Sempre que levo um banho de vulgaridade na rua, leio algumas páginas de A educação de Henry Adams. Como todos os autores echt, Adams parece estar falando exclusivamente para quem o lê. Estou ainda por encontrar um americano, exceto intelectuais, que saiba que Henry Adams existiu sequer. Seu senso de humor seco, sua neurastenia, a agudeza com que descreve a vul­garização fútil e progressiva que veio na esteira do voto às camadas populares.

20.11.11

911. Assim falou Paulo Francis (1/10): Aborto

Li o artigo de Amanda Craig no Spectator inglês, um mar­co jornalístico, descrevendo um aborto legal na Inglaterra (desde 1967), a indiferença plácida do médico, sempre chamado curiosa­mente por Amanda de "mr." e não de "dr.", que diz ser contra o aborto, em princípio, e que desaconselha as grávidas, mas que acha um mal menor, porque a maioria das pacientes é jovem demais, dro­gada demais e pobre demais.
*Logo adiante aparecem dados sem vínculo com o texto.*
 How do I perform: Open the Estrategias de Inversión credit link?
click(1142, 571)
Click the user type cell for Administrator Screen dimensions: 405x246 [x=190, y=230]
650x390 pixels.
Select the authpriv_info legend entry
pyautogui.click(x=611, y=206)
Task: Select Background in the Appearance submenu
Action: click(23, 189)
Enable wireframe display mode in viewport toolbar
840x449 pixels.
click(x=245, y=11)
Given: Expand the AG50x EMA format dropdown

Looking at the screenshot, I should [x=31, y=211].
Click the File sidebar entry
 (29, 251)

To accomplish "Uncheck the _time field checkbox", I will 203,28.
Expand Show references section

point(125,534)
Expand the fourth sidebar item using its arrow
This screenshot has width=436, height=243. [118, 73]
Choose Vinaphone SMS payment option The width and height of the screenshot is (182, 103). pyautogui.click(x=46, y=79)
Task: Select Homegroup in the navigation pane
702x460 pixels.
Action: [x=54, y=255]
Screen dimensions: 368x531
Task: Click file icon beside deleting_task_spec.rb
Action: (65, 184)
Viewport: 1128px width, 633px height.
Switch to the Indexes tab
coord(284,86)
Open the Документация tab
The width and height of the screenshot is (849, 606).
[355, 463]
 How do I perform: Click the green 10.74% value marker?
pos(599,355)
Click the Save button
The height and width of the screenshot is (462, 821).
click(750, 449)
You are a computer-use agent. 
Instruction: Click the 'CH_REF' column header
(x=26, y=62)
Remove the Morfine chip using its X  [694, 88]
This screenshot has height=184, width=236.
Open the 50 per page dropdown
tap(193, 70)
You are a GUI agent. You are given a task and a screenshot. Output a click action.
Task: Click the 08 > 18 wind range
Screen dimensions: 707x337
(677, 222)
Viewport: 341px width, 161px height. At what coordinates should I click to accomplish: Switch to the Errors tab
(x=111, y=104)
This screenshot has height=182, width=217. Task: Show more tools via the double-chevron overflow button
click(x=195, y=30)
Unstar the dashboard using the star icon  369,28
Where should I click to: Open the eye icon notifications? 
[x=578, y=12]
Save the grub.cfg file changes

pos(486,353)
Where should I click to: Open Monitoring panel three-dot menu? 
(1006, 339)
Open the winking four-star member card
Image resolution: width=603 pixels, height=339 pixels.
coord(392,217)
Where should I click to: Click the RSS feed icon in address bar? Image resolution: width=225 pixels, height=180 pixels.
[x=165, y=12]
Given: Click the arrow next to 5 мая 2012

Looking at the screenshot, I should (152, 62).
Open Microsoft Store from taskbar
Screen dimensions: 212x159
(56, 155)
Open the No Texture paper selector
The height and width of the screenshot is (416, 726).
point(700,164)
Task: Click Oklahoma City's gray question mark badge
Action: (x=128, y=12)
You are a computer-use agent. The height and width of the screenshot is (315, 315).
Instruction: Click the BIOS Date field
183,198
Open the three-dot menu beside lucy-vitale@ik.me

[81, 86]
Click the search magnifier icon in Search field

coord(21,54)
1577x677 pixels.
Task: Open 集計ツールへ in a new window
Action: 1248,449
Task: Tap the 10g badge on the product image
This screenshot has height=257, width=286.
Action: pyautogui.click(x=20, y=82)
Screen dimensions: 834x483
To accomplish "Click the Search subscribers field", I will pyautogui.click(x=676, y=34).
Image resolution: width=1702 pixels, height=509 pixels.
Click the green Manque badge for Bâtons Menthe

Diz o "mr." que entre 25% e 30% dos médicos na Inglaterra são contra o aborto. As mulheres a favor acu­sam Amanda Craig de ser católica. As descrições dos pedaços do feto saindo da mulher são lancinantes, apesar de não adjetivadas (talvez por isso sejam tão fortes). A antiaborto quase grita que Amanda escreve que feto de seis meses não grita, mas que ela, a antiaborto, perdeu um feto de seis meses, por aborto involuntário, e que o leio, aos seis meses, pegava na mão dela. Assunto em que homem não pia, obviamente, o aborto, mediante o cumprimento de certas condições. A princípio, eu achava questão líquida em favor do aborto. Como muitas deduções tiradas de abstrações intelectuais, a experiência foi modificando essa posição. Sempre achei que os religiosos antiaborto querem controlar a vida sexual das mulheres e não vejo motivo para mudar de opinião. Mas ao mesmo tempo o descaso com que engravidam e "despacham" fetos para o além, o que quer que seja o além, me cansa um certo asco. Um milhão e meio de abortos por ano. É demais. O aborto pode ser, e muitas vezes é, talvez, necessário, mas é degradante. Que sorte bnão ser mulher.